Second Marriage: This applies only in the rare case when the couple were married before the enactment of the Hindu Marriage Act, in 1955. If after the Hindu Marriage Act came into being, the husband then married another person, the wife can file for divorce.
Unnatural Offences: If the husband has been found guilty of rape, bestiality or sodomy or other unnatural offences, then the wife may file for divorce. This available under all the four abovementioned personal laws.
Non-Resumption of Cohabitation: If the couple have not been living together, and the court has passed an order for the husband to pay maintenance to the wife then the wife may file for divorce in case they do not resume living together within one year. This is under Hindu law.
Minority: A female child may file for divorce if she is married before the age of fifteen, but renounces the marriage before she turns eighteen. This is under Hindu law.
Mutual Consent: It is possible to seek a divorce by mutual consent under all personal laws, if the husband and wife find themselves unable to live with each other and agree to a divorce.
Divorce under Muslim law is slightly different from the aforementioned Acts. Under Muslim law, a man may use talaaq to divorce his wife without any valid reason, even on a whim or in jest. Hence, according to traditional Muslim law a man may use words to divorce his wife without citing any reasons, and the law in India recognizes this.

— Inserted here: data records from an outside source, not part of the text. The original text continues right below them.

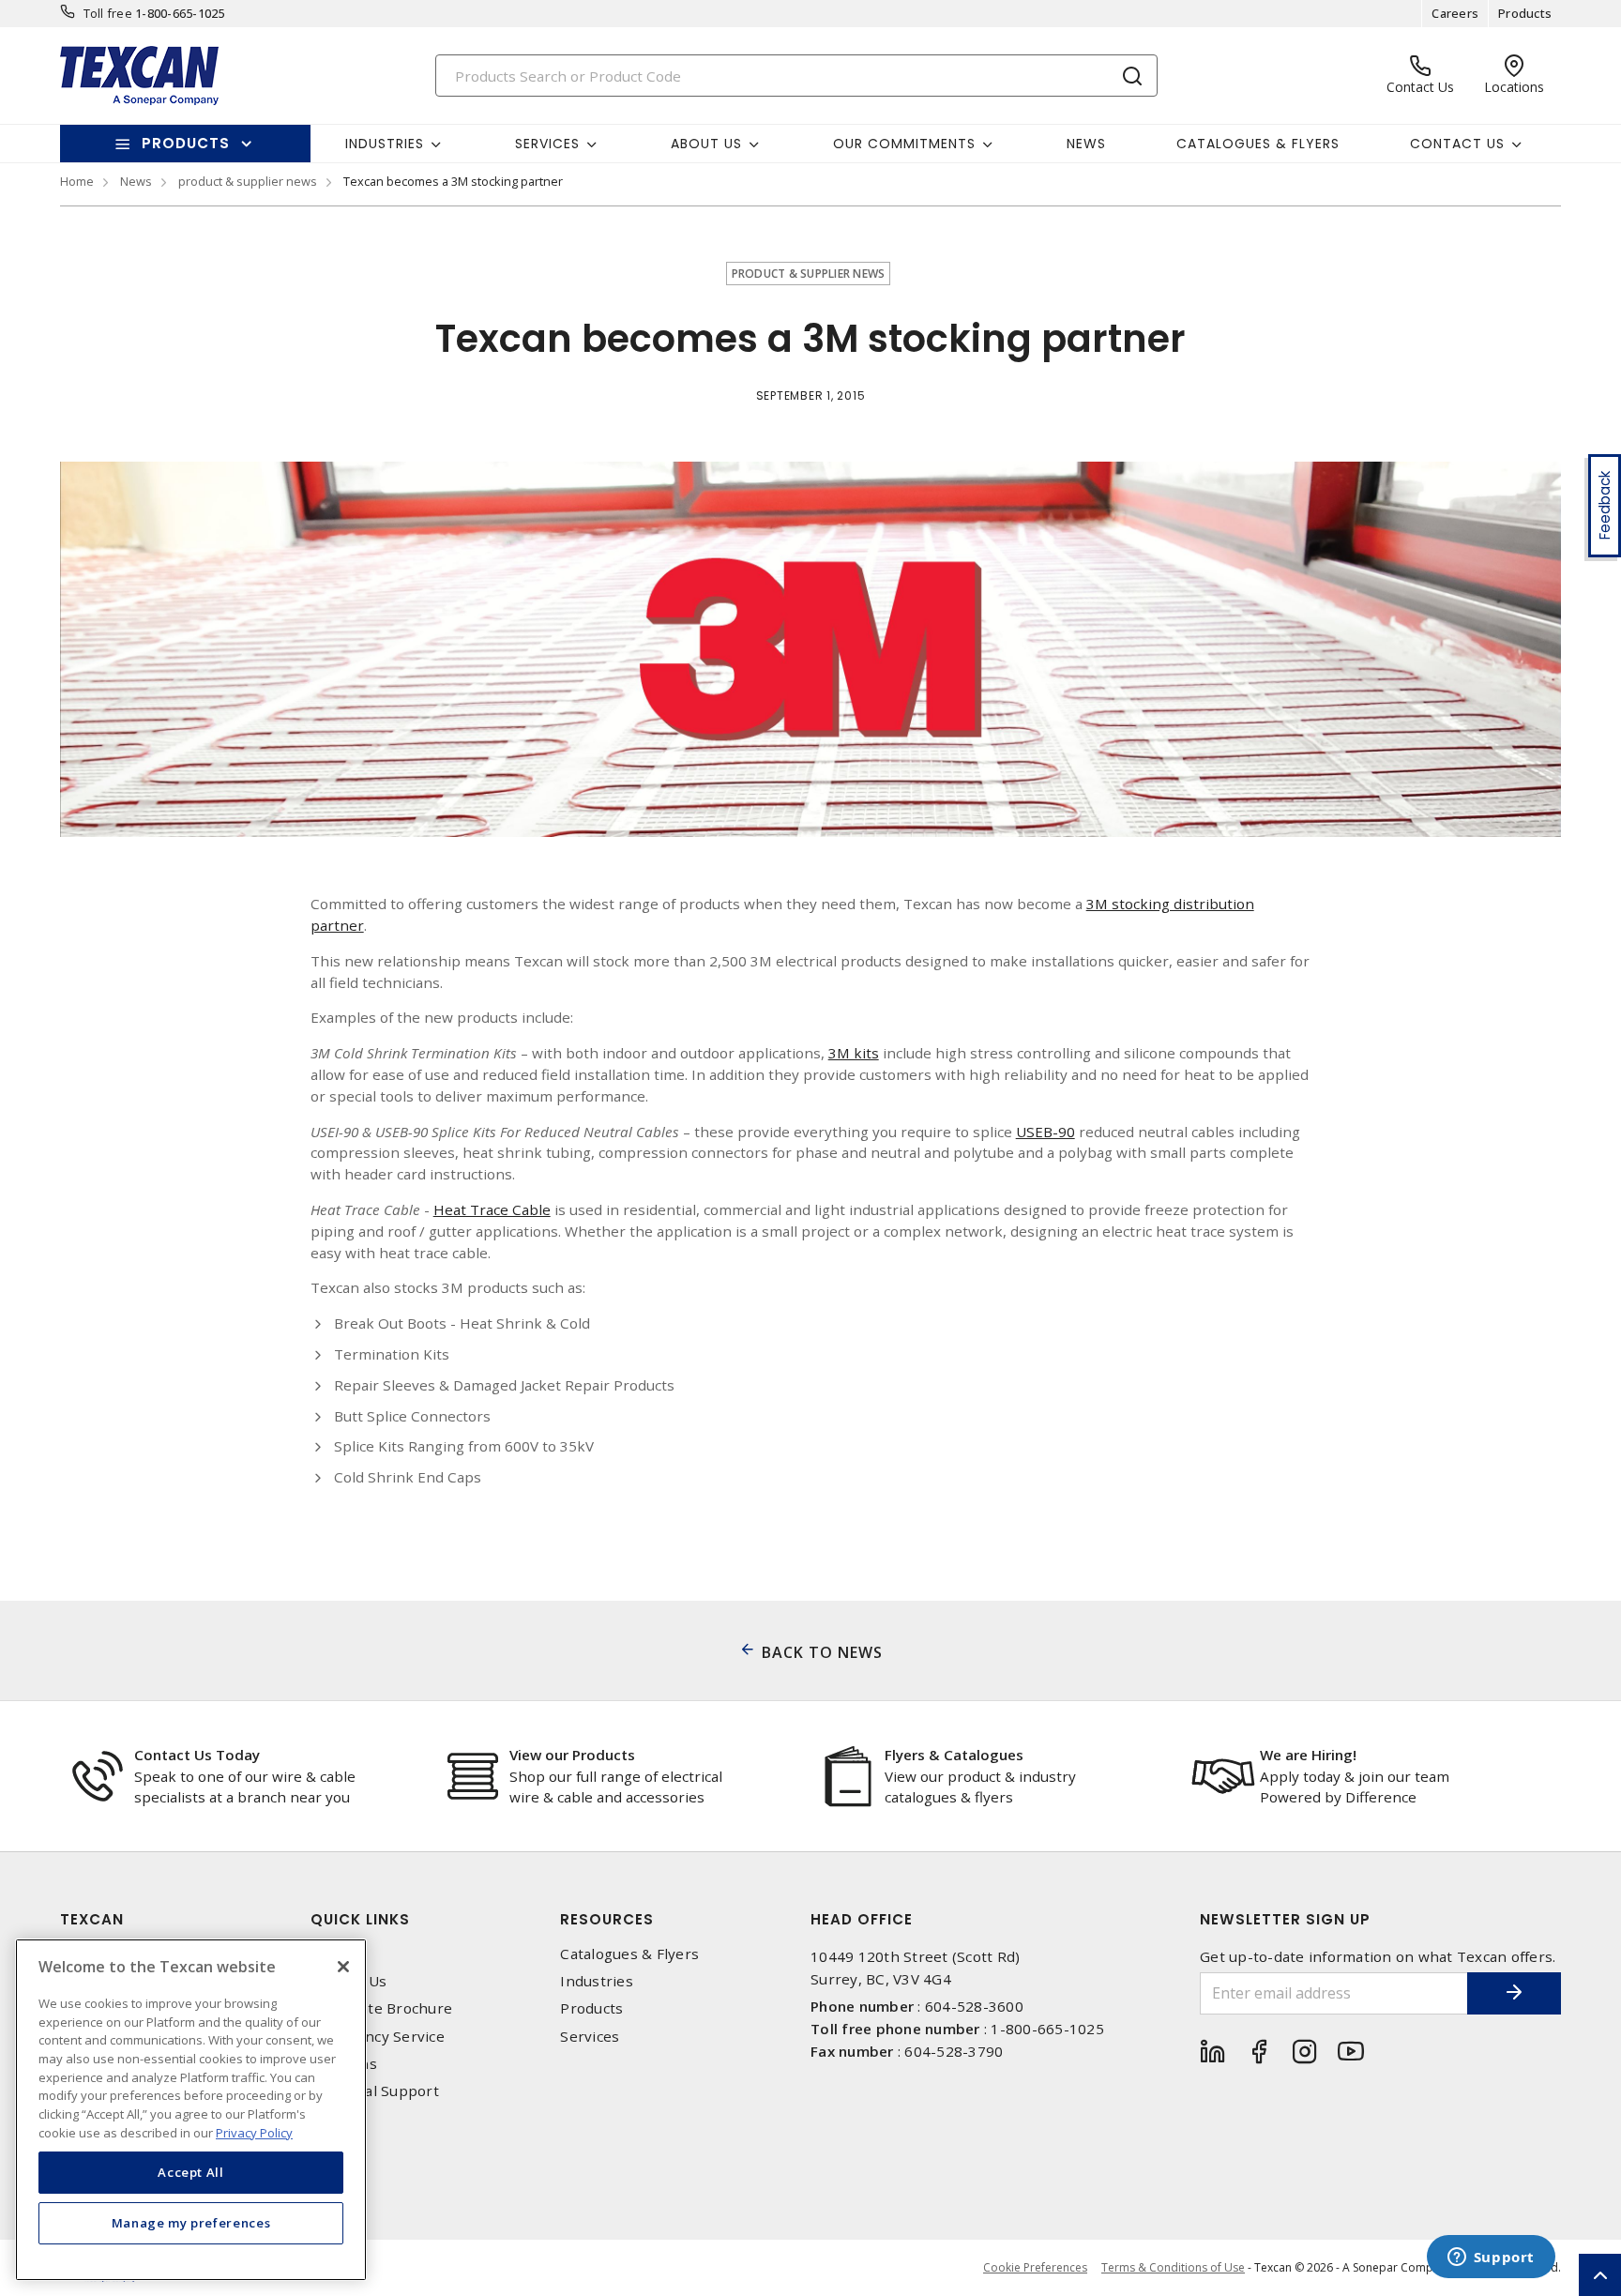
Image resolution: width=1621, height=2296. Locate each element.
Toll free (107, 13)
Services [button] (547, 143)
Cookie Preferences (1035, 2267)
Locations (344, 2064)
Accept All (191, 2172)
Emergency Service (378, 2036)
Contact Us (349, 1981)
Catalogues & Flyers (1258, 143)
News (1086, 143)
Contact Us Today (197, 1754)
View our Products (572, 1754)
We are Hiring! (1308, 1754)
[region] (191, 2110)
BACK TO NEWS (822, 1652)
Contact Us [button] (1457, 143)
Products (1525, 13)
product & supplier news (247, 181)
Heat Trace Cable (492, 1209)
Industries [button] (384, 143)
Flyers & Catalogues (954, 1754)
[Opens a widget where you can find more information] (1490, 2258)
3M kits (853, 1052)
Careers (1455, 13)
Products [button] (186, 143)
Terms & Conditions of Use (1173, 2267)
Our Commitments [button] (904, 143)
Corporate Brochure (382, 2008)
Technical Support (375, 2091)
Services (589, 2036)
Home (77, 181)
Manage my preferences (191, 2222)
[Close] (343, 1966)
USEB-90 (1045, 1131)
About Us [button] (706, 143)
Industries (596, 1981)
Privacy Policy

The following are the ways and reasons for which a Muslim woman may file for divorce. The first two reasons arise out of customary law, while the latter four are listed under the Dissolution of Muslim Marriage Act, 1939.
- Talaaq-i-Tafweez: This is a circumstance where the husband may delegate the right of talaaq to his wife. This may be done unconditionally, where the wife need not cite any reason, or he may delegate the right to divorce him in case of happening of some event, such as the non-payment of maintenance.
- Lian: If the husband makes afalse allegation of adultery against his wife, she may divorce him.
- The husband’s whereabouts are unknown for a period of four years.
- The husband has not provided for his wife’s maintenance for at least two years.
- The husband has been sentenced to imprisonment for at least seven years.
- The husband has failed to perform marital, meaning conjugal, obligations for three years.